Perlu dipahami bahwa kebijakan pajak daerah merupakan kewenangan pemerintah daerah, berbeda dengan kebijakan PPN atau PPnBM yang menjadi ranah pemerintah pusat. Otonomi fiskal memberi ruang bagi daerah untuk mengelola sumber pendapatan secara optimal sesuai dengan kebutuhan lokal dan mandat pembangunan. Pendekatan ini menempatkan pemerintah daerah sebagai aktor utama dalam menentukan arah pembangunan, sekaligus mendorong pemanfaatan potensi wilayah secara maksimal.
Dari perspektif yang lebih luas, penyesuaian tarif pajak daerah harus dilihat sebagai bagian dari strategi nasional untuk memperkuat basis fiskal daerah secara berkelanjutan. Pemerintah pusat melalui Kementerian Dalam Negeri berperan membina dan memfasilitasi proses tersebut, sebagaimana disampaikan Dirjen Otonomi Daerah, Akmal Malik. Fungsi pembinaan dan pengawasan ini menjadi bentuk sinergi antara pemerintah pusat dan daerah untuk memastikan akuntabilitas serta kesesuaian teknis kebijakan.
Dengan mengedepankan transparansi, digitalisasi, dan partisipasi publik, kebijakan pajak daerah tidak hanya berdampak pada peningkatan penerimaan fiskal, tetapi juga pada kualitas pelayanan publik. Dana pajak yang terhimpun dapat dialokasikan langsung ke program yang bermanfaat nyata bagi masyarakat, seperti perbaikan infrastruktur jalan, peningkatan fasilitas kesehatan, dan penyediaan layanan pendidikan yang lebih baik. Langkah ini menjadi motor penggerak untuk mewujudkan pembangunan yang berkelanjutan dan inklusif.

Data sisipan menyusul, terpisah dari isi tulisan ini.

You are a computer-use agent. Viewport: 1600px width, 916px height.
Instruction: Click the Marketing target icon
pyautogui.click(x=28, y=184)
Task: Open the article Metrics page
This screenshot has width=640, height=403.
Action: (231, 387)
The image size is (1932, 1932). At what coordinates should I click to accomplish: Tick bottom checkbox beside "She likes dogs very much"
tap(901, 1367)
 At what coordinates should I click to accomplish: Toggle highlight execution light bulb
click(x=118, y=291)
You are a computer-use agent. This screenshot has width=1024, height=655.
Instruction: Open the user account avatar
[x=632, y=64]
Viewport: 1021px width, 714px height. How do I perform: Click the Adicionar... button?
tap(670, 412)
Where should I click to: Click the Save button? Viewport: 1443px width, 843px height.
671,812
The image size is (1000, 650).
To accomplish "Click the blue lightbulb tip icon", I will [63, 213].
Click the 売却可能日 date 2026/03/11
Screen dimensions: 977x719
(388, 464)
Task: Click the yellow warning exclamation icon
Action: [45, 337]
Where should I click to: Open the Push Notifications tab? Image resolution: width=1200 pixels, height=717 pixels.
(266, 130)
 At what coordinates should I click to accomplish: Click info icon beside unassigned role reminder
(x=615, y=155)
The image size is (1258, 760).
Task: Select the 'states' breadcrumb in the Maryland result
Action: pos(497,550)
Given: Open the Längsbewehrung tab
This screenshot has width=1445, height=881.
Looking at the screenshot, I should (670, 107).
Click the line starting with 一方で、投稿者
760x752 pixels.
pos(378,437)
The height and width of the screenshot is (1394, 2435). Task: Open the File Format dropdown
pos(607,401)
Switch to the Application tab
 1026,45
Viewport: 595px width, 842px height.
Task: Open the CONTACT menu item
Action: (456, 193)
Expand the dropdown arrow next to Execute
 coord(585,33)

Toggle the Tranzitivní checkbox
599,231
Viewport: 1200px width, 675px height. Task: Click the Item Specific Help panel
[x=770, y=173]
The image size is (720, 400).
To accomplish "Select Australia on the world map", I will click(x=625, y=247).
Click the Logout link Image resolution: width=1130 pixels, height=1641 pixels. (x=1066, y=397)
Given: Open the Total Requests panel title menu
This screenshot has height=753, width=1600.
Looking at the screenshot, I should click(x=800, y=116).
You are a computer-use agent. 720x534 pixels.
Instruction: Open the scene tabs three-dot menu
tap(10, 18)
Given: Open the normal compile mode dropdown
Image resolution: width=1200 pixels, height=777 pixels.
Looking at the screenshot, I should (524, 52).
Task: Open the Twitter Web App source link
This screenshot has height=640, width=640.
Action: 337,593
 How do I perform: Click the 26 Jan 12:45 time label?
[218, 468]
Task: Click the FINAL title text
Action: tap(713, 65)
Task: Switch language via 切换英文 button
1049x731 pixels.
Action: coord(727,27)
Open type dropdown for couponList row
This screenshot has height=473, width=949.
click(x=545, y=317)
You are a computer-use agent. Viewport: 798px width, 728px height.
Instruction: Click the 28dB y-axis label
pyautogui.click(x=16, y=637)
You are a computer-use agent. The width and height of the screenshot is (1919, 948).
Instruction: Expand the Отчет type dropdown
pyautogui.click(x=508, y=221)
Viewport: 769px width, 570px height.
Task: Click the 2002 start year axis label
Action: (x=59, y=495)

Pada akhirnya, kebijakan kenaikan pajak daerah merupakan bukti bahwa pemerintah daerah mampu berinovasi dan bersikap proaktif dalam mengelola keuangan daerah. Dengan dasar hukum yang kuat, kajian fiskal yang komprehensif, dan keterlibatan publik yang luas, kebijakan ini relevan untuk didukung. Respons cepat dalam mengoreksi kebijakan ketika mendapat masukan masyarakat adalah manifestasi nyata dari semangat otonomi dan demokrasi yang berkeadaban.